**Problem statement:** Copy these rows again, changing every "Viewport" to "Window" and leaving everything else the same.

**Listing:**

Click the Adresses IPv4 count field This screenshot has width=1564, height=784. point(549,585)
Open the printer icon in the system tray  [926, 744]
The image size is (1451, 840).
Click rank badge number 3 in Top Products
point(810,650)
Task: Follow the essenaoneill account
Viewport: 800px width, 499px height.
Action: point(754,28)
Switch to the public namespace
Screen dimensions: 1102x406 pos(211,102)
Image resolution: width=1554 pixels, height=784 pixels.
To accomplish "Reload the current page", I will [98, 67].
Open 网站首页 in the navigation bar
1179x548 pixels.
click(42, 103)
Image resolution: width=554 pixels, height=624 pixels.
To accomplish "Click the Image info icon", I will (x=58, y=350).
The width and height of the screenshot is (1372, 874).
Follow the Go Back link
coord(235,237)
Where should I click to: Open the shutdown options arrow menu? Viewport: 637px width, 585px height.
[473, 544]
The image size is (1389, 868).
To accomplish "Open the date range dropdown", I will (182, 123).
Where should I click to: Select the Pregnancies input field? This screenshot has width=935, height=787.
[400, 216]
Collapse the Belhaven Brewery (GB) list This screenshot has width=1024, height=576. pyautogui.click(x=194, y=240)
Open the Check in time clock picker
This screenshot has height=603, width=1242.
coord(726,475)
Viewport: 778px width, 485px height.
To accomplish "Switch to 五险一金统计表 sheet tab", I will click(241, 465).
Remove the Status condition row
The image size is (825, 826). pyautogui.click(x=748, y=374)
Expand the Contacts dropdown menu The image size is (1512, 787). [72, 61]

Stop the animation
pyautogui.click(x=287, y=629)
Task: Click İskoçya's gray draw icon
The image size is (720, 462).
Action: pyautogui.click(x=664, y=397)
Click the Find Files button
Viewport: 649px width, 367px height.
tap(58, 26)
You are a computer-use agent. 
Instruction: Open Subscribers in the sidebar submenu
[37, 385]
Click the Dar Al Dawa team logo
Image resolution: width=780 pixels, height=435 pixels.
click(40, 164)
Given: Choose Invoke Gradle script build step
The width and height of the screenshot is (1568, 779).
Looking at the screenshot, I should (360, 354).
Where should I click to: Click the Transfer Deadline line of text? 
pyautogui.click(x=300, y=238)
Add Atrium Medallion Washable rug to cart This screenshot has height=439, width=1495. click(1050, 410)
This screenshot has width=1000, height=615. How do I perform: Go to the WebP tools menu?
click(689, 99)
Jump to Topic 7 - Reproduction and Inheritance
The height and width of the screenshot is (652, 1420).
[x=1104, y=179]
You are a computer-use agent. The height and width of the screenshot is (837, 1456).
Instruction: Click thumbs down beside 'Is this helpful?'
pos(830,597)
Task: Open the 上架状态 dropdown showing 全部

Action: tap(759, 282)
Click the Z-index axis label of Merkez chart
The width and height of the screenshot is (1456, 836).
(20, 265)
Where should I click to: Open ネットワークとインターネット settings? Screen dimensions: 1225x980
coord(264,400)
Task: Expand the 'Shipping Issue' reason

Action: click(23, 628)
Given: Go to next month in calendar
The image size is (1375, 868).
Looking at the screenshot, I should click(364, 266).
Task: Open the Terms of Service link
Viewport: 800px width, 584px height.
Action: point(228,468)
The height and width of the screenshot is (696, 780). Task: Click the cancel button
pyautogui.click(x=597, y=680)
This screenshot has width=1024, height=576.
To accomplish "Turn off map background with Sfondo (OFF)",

**Complete answer:**
Click the Adresses IPv4 count field This screenshot has width=1564, height=784. point(549,585)
Open the printer icon in the system tray  [926, 744]
The image size is (1451, 840).
Click rank badge number 3 in Top Products
point(810,650)
Task: Follow the essenaoneill account
Window: 800px width, 499px height.
Action: point(754,28)
Switch to the public namespace
Screen dimensions: 1102x406 pos(211,102)
Image resolution: width=1554 pixels, height=784 pixels.
To accomplish "Reload the current page", I will [98, 67].
Open 网站首页 in the navigation bar
1179x548 pixels.
click(42, 103)
Image resolution: width=554 pixels, height=624 pixels.
To accomplish "Click the Image info icon", I will (x=58, y=350).
The width and height of the screenshot is (1372, 874).
Follow the Go Back link
coord(235,237)
Where should I click to: Open the shutdown options arrow menu? Window: 637px width, 585px height.
[473, 544]
The image size is (1389, 868).
To accomplish "Open the date range dropdown", I will (182, 123).
Where should I click to: Select the Pregnancies input field? This screenshot has width=935, height=787.
[400, 216]
Collapse the Belhaven Brewery (GB) list This screenshot has width=1024, height=576. pyautogui.click(x=194, y=240)
Open the Check in time clock picker
This screenshot has height=603, width=1242.
coord(726,475)
Window: 778px width, 485px height.
To accomplish "Switch to 五险一金统计表 sheet tab", I will click(241, 465).
Remove the Status condition row
The image size is (825, 826). pyautogui.click(x=748, y=374)
Expand the Contacts dropdown menu The image size is (1512, 787). [72, 61]

Stop the animation
pyautogui.click(x=287, y=629)
Task: Click İskoçya's gray draw icon
The image size is (720, 462).
Action: pyautogui.click(x=664, y=397)
Click the Find Files button
Window: 649px width, 367px height.
tap(58, 26)
You are a computer-use agent. 
Instruction: Open Subscribers in the sidebar submenu
[37, 385]
Click the Dar Al Dawa team logo
Image resolution: width=780 pixels, height=435 pixels.
click(40, 164)
Given: Choose Invoke Gradle script build step
The width and height of the screenshot is (1568, 779).
Looking at the screenshot, I should (360, 354).
Where should I click to: Click the Transfer Deadline line of text? 
pyautogui.click(x=300, y=238)
Add Atrium Medallion Washable rug to cart This screenshot has height=439, width=1495. click(1050, 410)
This screenshot has width=1000, height=615. How do I perform: Go to the WebP tools menu?
click(689, 99)
Jump to Topic 7 - Reproduction and Inheritance
The height and width of the screenshot is (652, 1420).
[x=1104, y=179]
You are a computer-use agent. The height and width of the screenshot is (837, 1456).
Instruction: Click thumbs down beside 'Is this helpful?'
pos(830,597)
Task: Open the 上架状态 dropdown showing 全部

Action: tap(759, 282)
Click the Z-index axis label of Merkez chart
The width and height of the screenshot is (1456, 836).
(20, 265)
Where should I click to: Open ネットワークとインターネット settings? Screen dimensions: 1225x980
coord(264,400)
Task: Expand the 'Shipping Issue' reason

Action: click(23, 628)
Given: Go to next month in calendar
The image size is (1375, 868).
Looking at the screenshot, I should click(364, 266).
Task: Open the Terms of Service link
Window: 800px width, 584px height.
Action: point(228,468)
The height and width of the screenshot is (696, 780). Task: Click the cancel button
pyautogui.click(x=597, y=680)
This screenshot has width=1024, height=576.
To accomplish "Turn off map background with Sfondo (OFF)",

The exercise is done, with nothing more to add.